I tried refactoring the large transaction (server-side sproc) which bulk updates to client-side, but it takes 2-3x the time (updating 6k 100KB docs takes 5-6min server-side and 15-20min client-side). Unfortunately there is no way to do partial document updates yet so client-side is taking a penalty for retrieving and updating the entire document each time, adding a proportionate amount of latency with each client/server cycle.

I can consistently fail the CFP when sprocs exceed their bounded execution or process a large batch of bulk updates, presumably related to larger-sized docs. Until this can be remedied, we have to keep our lease watchdog actively fixing broken partition leases.

syedhassaanahmed commented 6 years ago

@ealsur Not sure if its related to this issue but in my case, change feed doesn't get triggered the first time, until I manually visit the Function App -> Change Feed Function -> function.json -> Logs. This change feed is being observed on a partitioned collection with 25k RUs. Function is hosted on consumption plan with a single lease (leases collection: 400 RUs). Once it gets triggered it works fine afterwards but the first time I always have to navigate to the Logs as mentioned above.

The behavior is not tied to a specific Collection or Cosmos DB account but always reproducible by deploying this ARM template and running these load tests. The trigger is configured in code here.

ealsur commented 6 years ago

@syedhassaanahmed please open a different issue, this is not related to SPROCs. The Consumption Plan is not creating instances for your Function App (that is why it's not triggering). When you open the Functions Portal, it forces the creation of one instance if there are none, and that is when it works.

syedhassaanahmed commented 6 years ago

Thanks @ealsur #2549

pvmraghunandan commented 6 years ago

Any update? Also, is there any direction to someone starting new to not face such issues?

ealsur commented 6 years ago

There is a PR that updates the CFP Library to a version that can handle batch size better for these scenarios. https://github.com/Azure/azure-webjobs-sdk-extensions/pull/410

pvmraghunandan commented 6 years ago

Thanks. Any idea on next version of nuget to be released?

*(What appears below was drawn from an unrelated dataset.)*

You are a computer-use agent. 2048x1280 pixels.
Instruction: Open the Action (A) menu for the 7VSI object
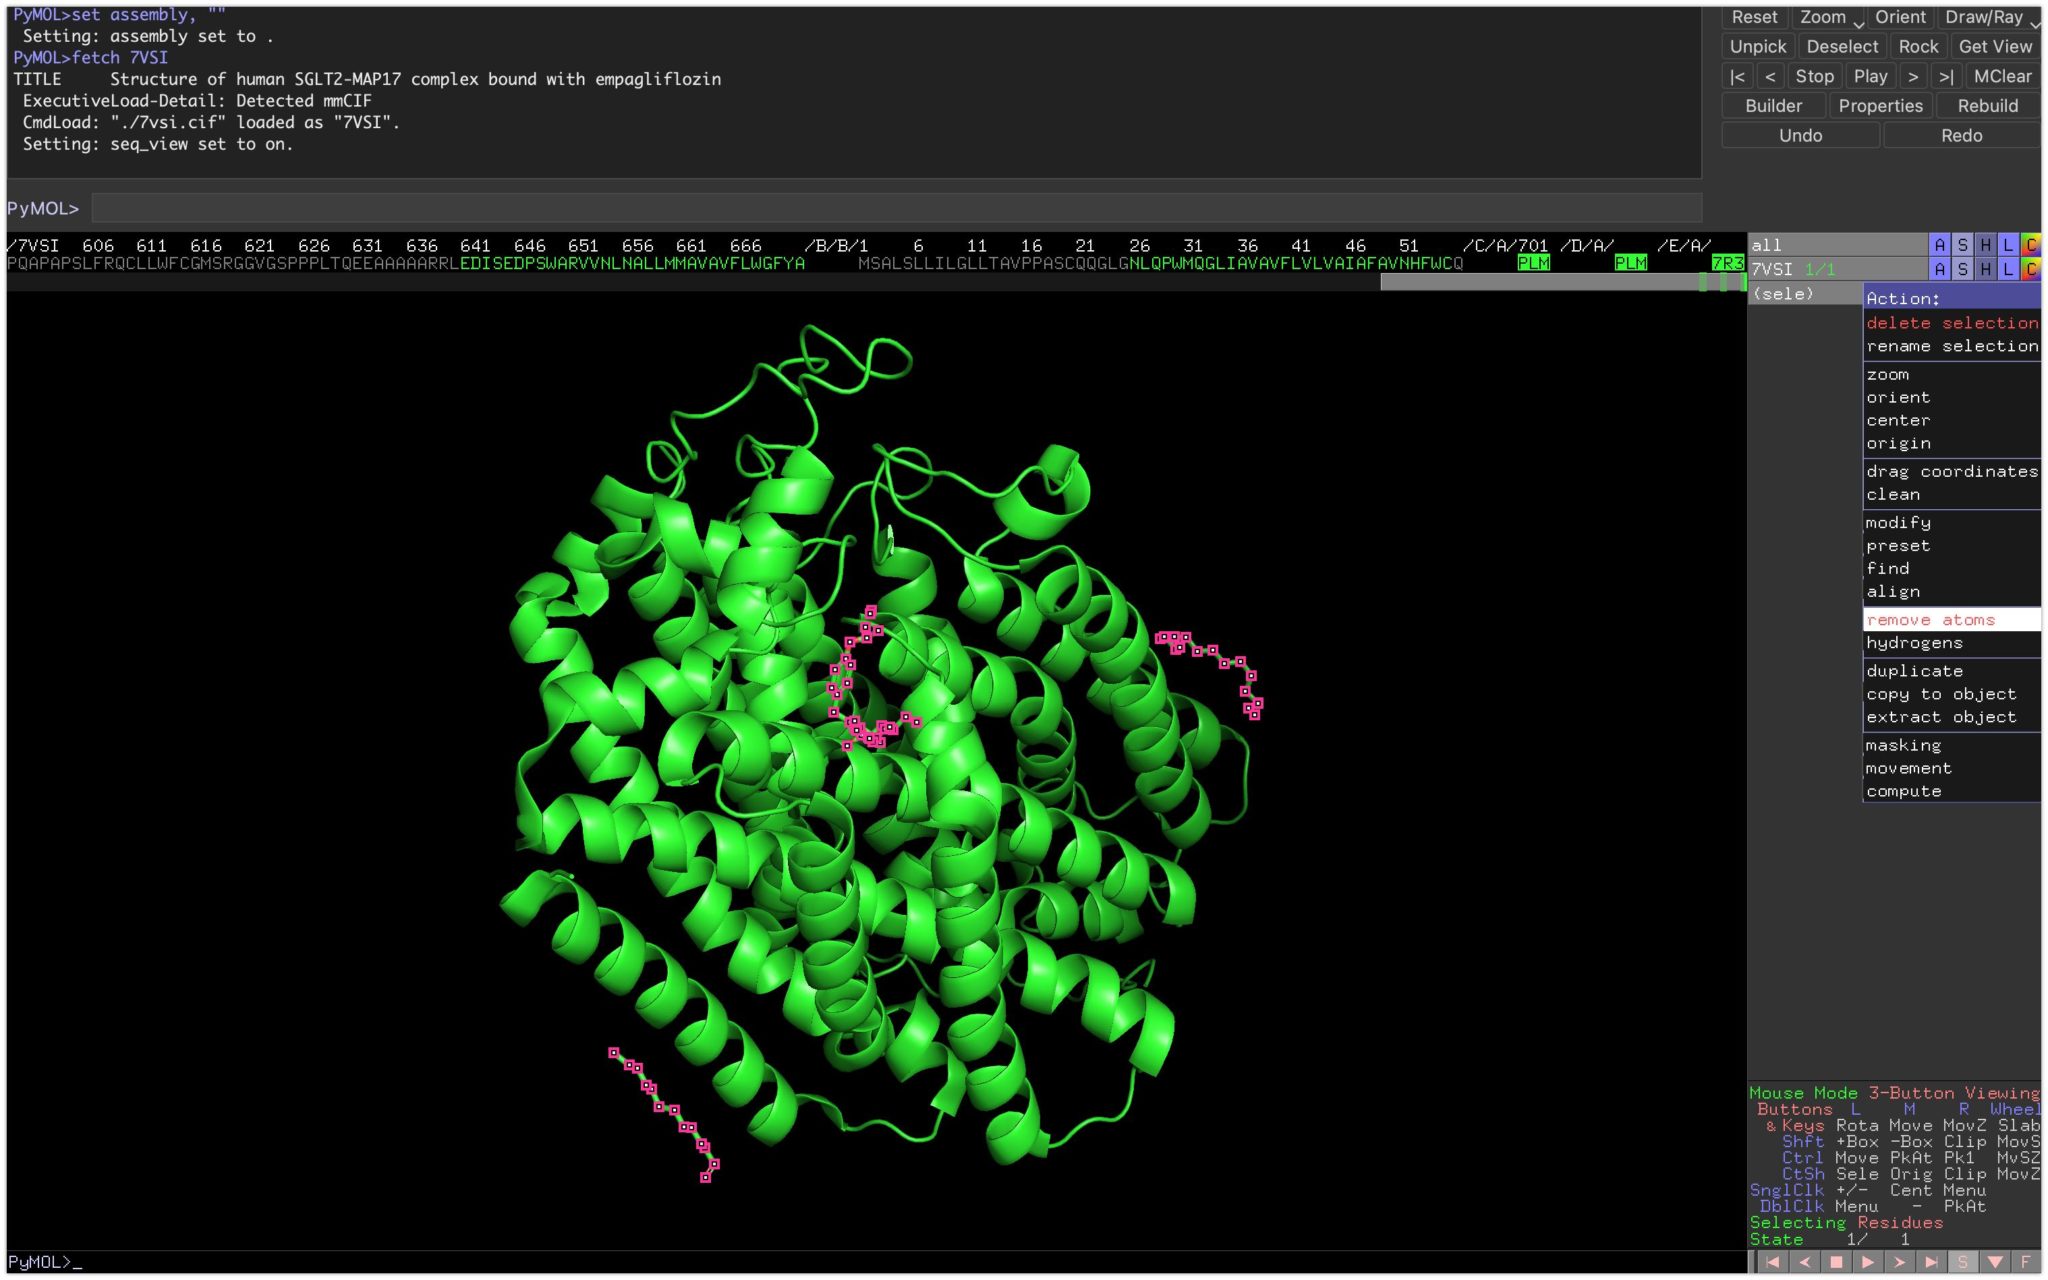click(1940, 268)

ealsur commented 6 years ago

Since the fix is targeting V2, I don't know the release schedule. Maybe @paulbatum can shed more light on what could be an estimated time frame.

paulbatum commented 6 years ago

Since this PR is still pending review, I would guess the ETA for this to be merged and then deployed to prod to be around mid June.

ryancrawcour commented 6 years ago

@ealsur you say there is a fix targeting V2, what about customers running V1 Functions that are running in to this problem? what's the mitigation for them?

ealsur commented 6 years ago

@ryancrawcour V1 dependencies cannot be upgrade futher due to a couple of hard lock dependencies on Functions V1 (Newtonsoft.Json & DocumentDB SDK).

ryancrawcour commented 6 years ago

What's the solution for customers running on V1?